Era una vendaval de proporciones fuertes, pero casi imperceptible para la única habitante de ese su hogar.

Ella bien conocía la historia de su casa ubicada en un pueblo rural, la había comprado muy barata. Demasiado, cosa que extrañaba, puesto que una casa de esas proporciones -de dos pisos, con un muy pulido para la venta piso de madera con sótano y varias ventanas- aunque no tan grande muy acogedora con un patio frontal que lo compensa y muy bien.

El porche ¡ah!, el hermoso porche pintado de un blanco tan reluciente que sería una pérdida de dinero muy grande volver a pintarlo así. Era una obra maestra el brillo que emanaba de la pegajosa pintura blanca y porque a esta pintura reluciente se la debe acompañar con mueblería lujosa se compró un juego: una hamaca de dos plazas, sujetadas por cadenas brillantes, una mesa de metal también blanca pero no muy grande en medio de dos sillones de mimbre, que eran los únicos que no hacían juego pero la comodidad que transmiten hacen prescindir de estos detalles.

Adentro pues, habían tres habitaciones. Al entrar por la puerta principal ya se pueden observar dos sillones largos de color marrón y una mesa de madera con hojas de arce, un gramófono portátil sobre una cómoda con tres plazas, repletas de discos de variada índole y nada más. Hacia la derecha había un pasillo el cual al final comunicaba con el baño, común y corriente pero aún así elegante. Hacia la izquierda del pasillo un gran cuadro con una réplica de la pintura La libertad guiando al pueblo de Eugène Delacroix y unas cuantas mesas circulares pequeñas con nada más que su única función: sostener floreros. Tenía dos y ambas eran violetas persas, pero como aún no habían indicios de una floración próxima solamente podía verse sus hojas de forma de corazón alargado con manchas de un verde más claro en medio para así, en el centro de esta hoja, volver a retornar su color oscuro.

A la derecha había una habitación que conducía a una escalera y a dos habitaciones extras con baños privados. En el piso de arriba, que es un poco más pequeño, se hallaba su dormitorio con una cama matrimonial para ella sola, siempre bien arreglada y dos cómodas de madera de arce a los costados, nada más al despertarte puedes ver por la ventana ya que la cama está prácticamente pegada por la pared, la misma que da hacia la calle.

Ella, Rosana, la había comprado a tan solo 120.000.000 de su moneda nacional -que era en base a 1000-, y como había venido vacía ella la había adornado a su gusto. Claro que Rosana no es tonta y preguntó porqué era tan barata, algo tendría que tener.

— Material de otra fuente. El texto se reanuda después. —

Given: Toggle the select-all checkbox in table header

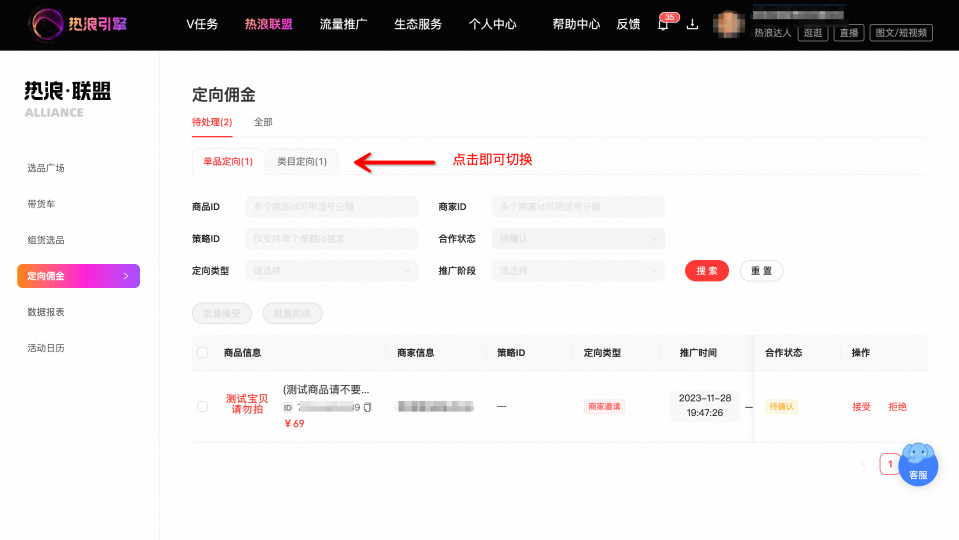Looking at the screenshot, I should click(x=202, y=352).
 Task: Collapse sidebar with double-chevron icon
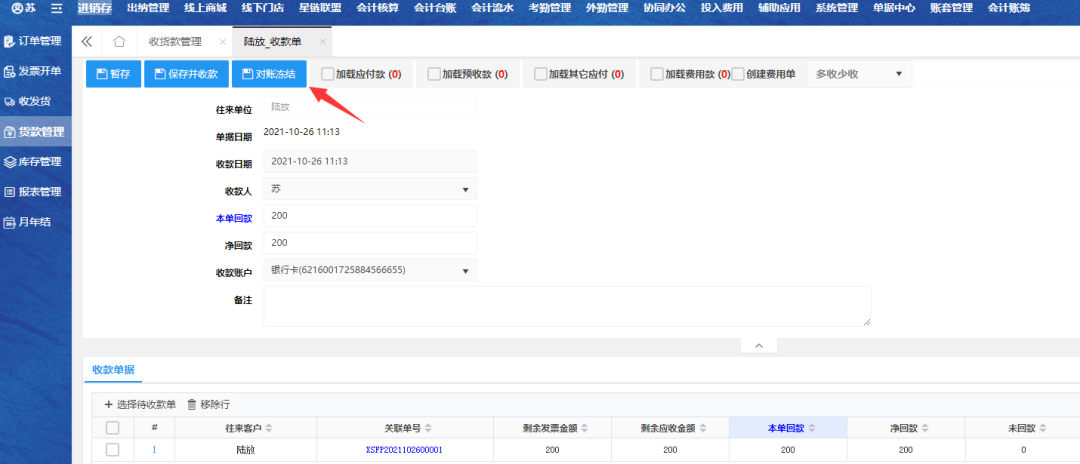click(x=87, y=42)
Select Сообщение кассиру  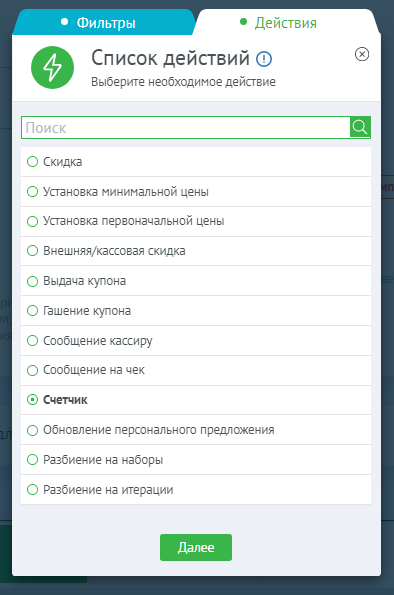click(196, 341)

El vendedor de bienes raíces le contó pues la historia:

-En esta casa, su dueña anterior había matado a su familia y ella se había suicidado. Los familiares del esposo y unos cuantos de ella retiraron los pocos muebles que tenían y encontraron también un cuaderno con algo escrito. Ignoro realmente lo que decía, pero ellos por su fuerte convicción cristiana mandaron llamar a un sacerdote a que bendijera la casa. ¡Ah! y encontraron un cadáver, el de la señora en cuestión en el piso de arriba. El resto estaba enterrado en el patio, se notaban bien por la reciente tierra removida, cerca de un árbol donde también plantó estos rosales. ¿Los ves?, los cuerpos sirvieron de abono durante una semana hasta que llamaron a la policía a que investigase puesto que nadie sabía nada de la familia Pinillo. En conmemoración a ese entierro, los oficiales volvieron a plantar estas rosas blancas y rojas sangre.

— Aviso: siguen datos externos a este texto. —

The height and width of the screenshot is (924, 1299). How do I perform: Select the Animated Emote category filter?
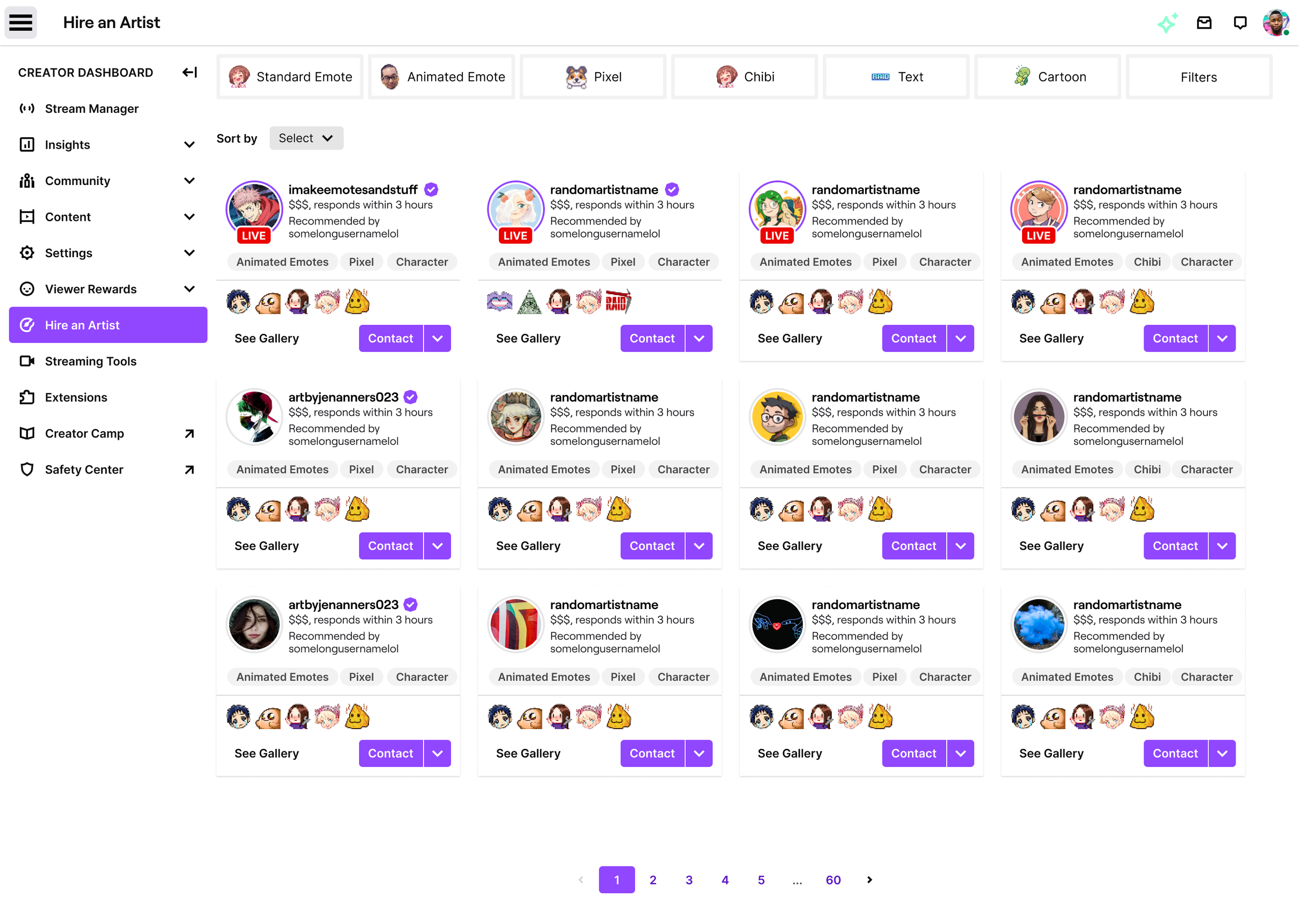[x=441, y=77]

Rosana se asustó, sí, pero era algo normal. Lo que la asustaba era dormir, puesto que encima mismo de la viga donde todavía había un pedazo de soga que, por miedo, no se atrevió a quitar.

Transcurrió el tiempo y se volvió senil. Su vida realmente no tuvo muchas sorpresas, de a poco fue superando el miedo a dormir. A veces imaginaba el cuerpo y sentía como la punta de los pies le tocaba la sábana mientras dormía y cuando miraba arriba veía su cínica sonrisa, una experiencia casi tangible porque el frío pie se sentía a través de la sábana. Era un sueño que iba periódicamente en aumento.

Un día recibió la noticia de que su hija se había casado, de tanta felicidad invitó a su reciente esposo y a ella a una cena a la casa. Prepararía su platillo favorito: tarta de bayas. Sabía que se habían casado porque Sofía iba a tener a su hijo y que su esposo, un militar era un muy buen tipo.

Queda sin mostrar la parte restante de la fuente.